Ogronegócio põe fogo no pé com queimadas – 27/09/2024 – Marcelo Leite

A Confederação da Agricultura e Pecuária (CNA) estima que queimadas já causaram R$ 14,7 bilhões de prejuízo ao agronegócio. Como afirmar, então, que a culpa pelo fogo é do agro?

Uma coisa é o agronegócio paulista (cana), outra é o ogronegócio na amazônia, no cerrado e no pantanal (grilagem e pecuária). Quando o primeiro ataca pesquisadores como Luciana Gatti e ambientalistas em geral, realimenta a confusão que mais interessa ao segundo.
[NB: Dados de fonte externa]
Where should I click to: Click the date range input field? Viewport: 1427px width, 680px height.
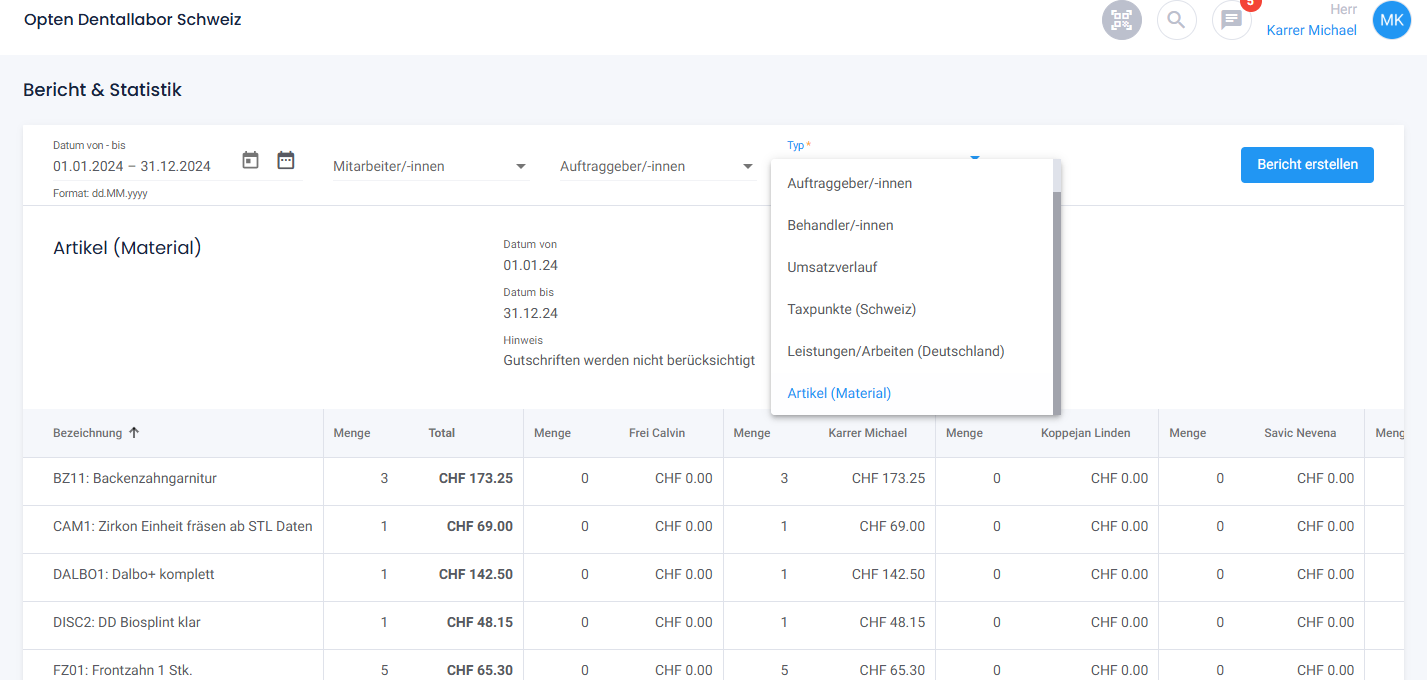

Embora a presente estiagem seja a mais aguda em 75 anos, não vivemos a pior temporada de fogo. Contados por satélite os focos de calor até 26 de setembro (206 mil), os anos de 2003, 2004, 2005, 2007 e 2010 foram piores.
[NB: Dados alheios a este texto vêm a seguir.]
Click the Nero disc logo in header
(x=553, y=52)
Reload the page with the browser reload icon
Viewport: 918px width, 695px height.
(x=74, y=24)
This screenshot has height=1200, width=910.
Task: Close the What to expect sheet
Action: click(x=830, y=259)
Nada impede que 2024 termine recordista, pois ainda há três meses para queimar. As curvas de focos na amazônia e no cerrado sobem em trajetória mais vertical que em anos anteriores, a indicar que as queimadas começaram mais cedo e não dão sinal de arrefecer.

O governo federal se engajou no combate a quase mil incêndios e controlou ou extinguiu 80% deles. Muita coisa mudou, porém: o aquecimento global insufla a seca sem precedentes, e na amazônia grileiros estão partindo para queimar floresta em pé, o que antes era quase impossível.

A mata era tão úmida que as chamas só se propagavam pela superfície. Danificavam árvores e empobreciam a vegetação, verdade, tornando-a mais inflamável, um ciclo infernal de perda de resiliência. Com a degradação e a mudança climática, criaram-se as condições para o desastre atual.

Engana-se quem concluir que elas favoreçam a ignição de incêndios naturais, como os iniciados por raios. Descargas elétricas são raras na estação seca e respondem por não mais que 1% das ocorrências ao longo do ano.

Campos cultivados, pastagens e matas queimam porque alguém tocou fogo neles ou nas proximidades. Representantes do agronegócio deram para dizer que é coisa do crime organizado, não de fazendeiros.

Nas redes antissociais houve quem apontasse o dedo para o PCC e o MST. Correu pelas telas até uma fantasiosa operação de drones incendiários do governo federal para prejudicar o agronegócio, lorota desmentida no Jornal Nacional.

Há um componente ideológico nessa disputa sobre quem tem culpa no cartório, vale dizer, nas informações disponíveis sobre localização dos focos de fogo. A maioria (83%) ocorre nas regiões de fronteira agropecuária, cerrado (especialmente Matopiba) e amazônia (com frente alarmante do sul do Amazonas).

São rincões onde o antiambientalismo bolsonarista segue impávido. Outro sintoma de que é o ogronegócio em ação está no ataque às por ele odiadas unidades de conservação (1.700 focos de calor na Floresta Nacional do Jamanxim) e terras indígenas (3.200 na TI Kayapó).

Apenas 20 municípios dessas regiões respondem por 85% das queimadas. Só não vê quem não quer ou está interessado em levantar cortina de fumaça para ocultar que grileiros usam o fogo para plantar pastagens que pecuaristas revenderão com lucro para grandes cultivadores de commodities.

Pensando bem, não deixa de ser um crime bem organizado. Com exceção do estado de São Paulo, claro, onde persiste o enigma de metade da área queimada em agosto ter ardido num Dia de Fogo para chamar de seu.